Rentes lembra que a Madame era uma pessoa extraordinária. Tinha estudado medicina mas casou com um colaborador durante a guerra, foi presa e teve de deixar a medicina. "Outra coisa na vida dela foi fatal. Era muito alta, 1,82 metros, muito elegante, usava uns tacões muito altos. A mãe era uma senhora de metro e meio que tinha tido aquela filha gigantesca e que lhe tinha dito:'Marguerite, quando uma pessoa é tão agigantada aprende enfermagem e cala a boca.' Aquilo foi um trauma que ficou, ela era completamente o contrário da mãe. Era uma pessoa fora de comum. Amiga de Picasso."

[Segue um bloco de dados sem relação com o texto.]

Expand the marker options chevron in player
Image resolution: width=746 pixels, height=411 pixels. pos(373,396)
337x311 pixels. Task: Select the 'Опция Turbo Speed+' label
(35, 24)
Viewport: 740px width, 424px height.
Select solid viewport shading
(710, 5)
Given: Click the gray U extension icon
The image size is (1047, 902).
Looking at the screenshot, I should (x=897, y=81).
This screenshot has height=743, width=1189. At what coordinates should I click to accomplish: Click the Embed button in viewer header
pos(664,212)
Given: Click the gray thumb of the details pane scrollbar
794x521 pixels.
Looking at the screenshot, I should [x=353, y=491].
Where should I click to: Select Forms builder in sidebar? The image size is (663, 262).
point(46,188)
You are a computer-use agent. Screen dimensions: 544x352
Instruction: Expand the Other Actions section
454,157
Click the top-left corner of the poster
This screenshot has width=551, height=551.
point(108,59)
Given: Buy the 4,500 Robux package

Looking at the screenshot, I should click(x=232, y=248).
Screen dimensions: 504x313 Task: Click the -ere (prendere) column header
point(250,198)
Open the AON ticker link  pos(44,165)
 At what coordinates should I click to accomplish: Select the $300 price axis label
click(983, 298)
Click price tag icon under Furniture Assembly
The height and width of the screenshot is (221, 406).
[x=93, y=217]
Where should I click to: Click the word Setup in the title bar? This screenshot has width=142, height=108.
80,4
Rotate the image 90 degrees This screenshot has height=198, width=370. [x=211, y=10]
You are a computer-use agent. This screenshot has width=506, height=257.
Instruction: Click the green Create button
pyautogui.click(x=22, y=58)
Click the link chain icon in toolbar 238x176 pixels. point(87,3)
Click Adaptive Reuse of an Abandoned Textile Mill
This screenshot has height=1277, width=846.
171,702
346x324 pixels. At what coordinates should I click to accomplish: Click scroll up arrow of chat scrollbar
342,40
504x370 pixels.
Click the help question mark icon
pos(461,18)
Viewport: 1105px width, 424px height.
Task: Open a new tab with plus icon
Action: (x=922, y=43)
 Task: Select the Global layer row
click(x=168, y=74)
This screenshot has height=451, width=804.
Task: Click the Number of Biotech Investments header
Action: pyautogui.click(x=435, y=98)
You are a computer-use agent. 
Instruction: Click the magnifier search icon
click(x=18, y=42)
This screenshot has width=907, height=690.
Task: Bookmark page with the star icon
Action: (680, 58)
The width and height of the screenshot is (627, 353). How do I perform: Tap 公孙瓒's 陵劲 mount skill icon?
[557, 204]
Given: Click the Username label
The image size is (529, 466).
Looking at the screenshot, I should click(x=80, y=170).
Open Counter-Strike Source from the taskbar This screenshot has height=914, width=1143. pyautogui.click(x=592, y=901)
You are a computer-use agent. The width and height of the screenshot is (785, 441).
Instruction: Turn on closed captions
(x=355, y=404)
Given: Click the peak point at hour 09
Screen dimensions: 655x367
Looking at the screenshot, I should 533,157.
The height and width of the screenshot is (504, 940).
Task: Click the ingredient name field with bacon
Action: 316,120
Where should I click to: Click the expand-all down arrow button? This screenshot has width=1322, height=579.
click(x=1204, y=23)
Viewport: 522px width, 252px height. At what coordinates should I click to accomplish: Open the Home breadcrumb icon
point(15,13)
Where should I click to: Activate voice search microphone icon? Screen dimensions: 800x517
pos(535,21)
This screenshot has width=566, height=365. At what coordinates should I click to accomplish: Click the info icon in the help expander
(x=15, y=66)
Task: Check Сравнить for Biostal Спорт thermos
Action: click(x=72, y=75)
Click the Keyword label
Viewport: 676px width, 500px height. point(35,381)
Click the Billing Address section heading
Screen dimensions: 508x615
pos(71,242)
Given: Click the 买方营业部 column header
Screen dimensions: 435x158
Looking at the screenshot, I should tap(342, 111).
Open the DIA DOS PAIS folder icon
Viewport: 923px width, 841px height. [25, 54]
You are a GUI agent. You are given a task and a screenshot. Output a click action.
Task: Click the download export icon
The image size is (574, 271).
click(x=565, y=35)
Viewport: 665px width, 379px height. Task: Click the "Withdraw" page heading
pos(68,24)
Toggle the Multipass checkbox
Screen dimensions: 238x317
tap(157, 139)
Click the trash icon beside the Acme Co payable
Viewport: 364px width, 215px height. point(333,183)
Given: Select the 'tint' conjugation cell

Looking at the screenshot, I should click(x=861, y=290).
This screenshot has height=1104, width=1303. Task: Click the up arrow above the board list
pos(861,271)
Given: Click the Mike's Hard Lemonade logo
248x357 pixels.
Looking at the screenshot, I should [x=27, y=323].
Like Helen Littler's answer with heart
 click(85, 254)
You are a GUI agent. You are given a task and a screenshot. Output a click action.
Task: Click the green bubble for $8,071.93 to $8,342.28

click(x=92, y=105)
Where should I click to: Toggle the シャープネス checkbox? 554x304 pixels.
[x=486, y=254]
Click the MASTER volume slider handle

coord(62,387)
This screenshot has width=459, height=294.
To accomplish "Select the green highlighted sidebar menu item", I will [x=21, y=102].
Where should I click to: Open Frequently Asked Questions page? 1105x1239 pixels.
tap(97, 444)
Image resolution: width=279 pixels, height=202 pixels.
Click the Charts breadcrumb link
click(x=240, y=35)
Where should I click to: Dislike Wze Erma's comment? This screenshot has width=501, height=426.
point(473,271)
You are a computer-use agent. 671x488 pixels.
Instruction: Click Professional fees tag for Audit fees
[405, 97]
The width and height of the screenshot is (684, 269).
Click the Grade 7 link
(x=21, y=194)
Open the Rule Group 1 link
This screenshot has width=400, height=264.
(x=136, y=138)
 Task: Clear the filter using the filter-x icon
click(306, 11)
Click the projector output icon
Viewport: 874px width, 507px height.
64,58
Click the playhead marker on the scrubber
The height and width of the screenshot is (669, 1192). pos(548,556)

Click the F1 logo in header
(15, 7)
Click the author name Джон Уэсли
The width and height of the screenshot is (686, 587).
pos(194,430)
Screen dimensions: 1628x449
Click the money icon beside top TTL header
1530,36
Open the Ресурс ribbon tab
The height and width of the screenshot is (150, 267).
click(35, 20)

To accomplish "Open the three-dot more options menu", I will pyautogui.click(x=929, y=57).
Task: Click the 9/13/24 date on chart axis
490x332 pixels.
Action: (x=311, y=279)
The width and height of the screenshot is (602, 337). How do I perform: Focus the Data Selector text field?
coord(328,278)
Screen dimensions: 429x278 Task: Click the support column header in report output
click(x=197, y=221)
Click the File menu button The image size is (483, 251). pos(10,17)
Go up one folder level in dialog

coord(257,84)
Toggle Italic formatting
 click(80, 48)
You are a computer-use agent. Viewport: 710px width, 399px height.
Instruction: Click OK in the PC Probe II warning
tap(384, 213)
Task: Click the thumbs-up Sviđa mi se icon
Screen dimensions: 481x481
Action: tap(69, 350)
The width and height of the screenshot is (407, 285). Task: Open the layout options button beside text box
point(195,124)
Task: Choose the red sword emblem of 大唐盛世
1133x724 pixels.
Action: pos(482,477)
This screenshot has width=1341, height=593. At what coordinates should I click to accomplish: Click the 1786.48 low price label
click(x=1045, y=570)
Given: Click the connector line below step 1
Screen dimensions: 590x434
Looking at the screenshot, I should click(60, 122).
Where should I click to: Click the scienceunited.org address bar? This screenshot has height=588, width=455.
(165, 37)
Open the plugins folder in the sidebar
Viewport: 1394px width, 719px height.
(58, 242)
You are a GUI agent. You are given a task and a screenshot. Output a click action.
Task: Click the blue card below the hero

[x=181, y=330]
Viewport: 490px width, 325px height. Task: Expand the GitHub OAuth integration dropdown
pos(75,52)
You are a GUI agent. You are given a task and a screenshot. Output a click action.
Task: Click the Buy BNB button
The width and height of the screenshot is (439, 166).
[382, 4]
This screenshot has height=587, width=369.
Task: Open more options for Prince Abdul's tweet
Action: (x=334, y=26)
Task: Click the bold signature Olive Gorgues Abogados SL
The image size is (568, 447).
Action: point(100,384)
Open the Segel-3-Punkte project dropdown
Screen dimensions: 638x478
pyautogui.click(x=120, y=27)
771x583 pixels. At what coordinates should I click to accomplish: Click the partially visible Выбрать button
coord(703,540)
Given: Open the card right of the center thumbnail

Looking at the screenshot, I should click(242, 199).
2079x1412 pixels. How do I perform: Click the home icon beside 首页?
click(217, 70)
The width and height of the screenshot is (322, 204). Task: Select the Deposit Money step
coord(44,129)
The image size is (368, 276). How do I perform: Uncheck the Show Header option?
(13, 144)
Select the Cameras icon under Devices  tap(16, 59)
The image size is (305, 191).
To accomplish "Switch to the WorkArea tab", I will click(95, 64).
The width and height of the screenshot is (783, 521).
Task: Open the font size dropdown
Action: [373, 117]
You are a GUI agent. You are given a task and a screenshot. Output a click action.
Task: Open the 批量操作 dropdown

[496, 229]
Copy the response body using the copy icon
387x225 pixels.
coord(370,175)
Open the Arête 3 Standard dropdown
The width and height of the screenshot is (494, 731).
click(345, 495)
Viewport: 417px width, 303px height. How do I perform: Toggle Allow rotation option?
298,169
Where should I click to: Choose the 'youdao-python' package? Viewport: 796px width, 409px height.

Foi por causa desta preceptora que Rentes de Carvalho, amigo da filha dos donos da casa, acabou por lá viver e teve à sua disposição toda a biblioteca daquela que é agora a Estalagem da Boega. "Há uma fotografia que tirei em 1946 em que está o proprietário, a filha dele e a senhora. Era uma casa chique, alegre, cheia de antiguidades. Ela casou com o descendente do imperador D. Pedro II. Ainda existem, ainda estão vivos."
O futuro escritor já tinha tido a boa sorte de ter uma biblioteca no quartel do pai com umas centenas de livros: erotismo, policiais, clássicos, dos sete anos aos 10 era o que ele lia. Depois passou a arranjar os seus próprios livros e, quando conheceu a Madame (que tinha um segundo marido sobrinho-neto do Balzac), ela deixava-o passar horas enfiado na biblioteca daquela casa para saber o que era a verdadeira literatura.
Por esta altura já está mais do que certo que todos os livros de J. Rentes de Carvalho têm bocadinhos de memórias, daqui e dali, até aqueles que parecem não ter. "Se eu escrever as minhas memórias ninguém vai acreditar. Faria muito bem a algumas pessoas, mas faria muito mal a outras. E memórias póstumas só o Brás Cubas. Talvez um dia", diz o escritor, que já está entusiasmado com a saída do seu próximo livro de contos, "Os lindos braços da Júlia da farmácia".
Entretanto, tem dois livros encalhados. "Tenho um romance em que parei num assassinato e agora não sei o que hei-de fazer ao cadáver. Passa-se no Algarve. Agora tenho o cadáver, já sei um bocadito o que vou fazer com ele, mas ainda vai demorar uns três ou quatro anos. Ou mais, ou nunca. E o outro é um 'thriller'. Gosto da história, mas quero fazer aquilo bem feito. E demora muito tempo, sou muito preguiçoso. Você dá-me a mínima oportunidade para eu não escrever e paro logo".
De vez em quando Rentes de Carvalho sonha: "Se pudesse ir de férias para um lugar onde não tivesse ninguém, onde tratassem de mim, eu até escrevia o dia todo. Mas não escrevia nada. É um sonho."
Também não podemos esquecer a sua falta de interesse na viagem. "Total. Mas sabe porquê? Passei do nada a 15 anos de uma vida tão intensa, de tanta viagem, de tanta impressão nova, que chegou um momento em que as coisas passaram a repetir-se. Não me vai convencer com paisagens maravilhosas. A televisão já me mostrou as paisagens melhores que podia ver e aquelas que só os eleitos podem ver. Para mim, hoje, a viagem são as pessoas. Você é a minha viagem hoje."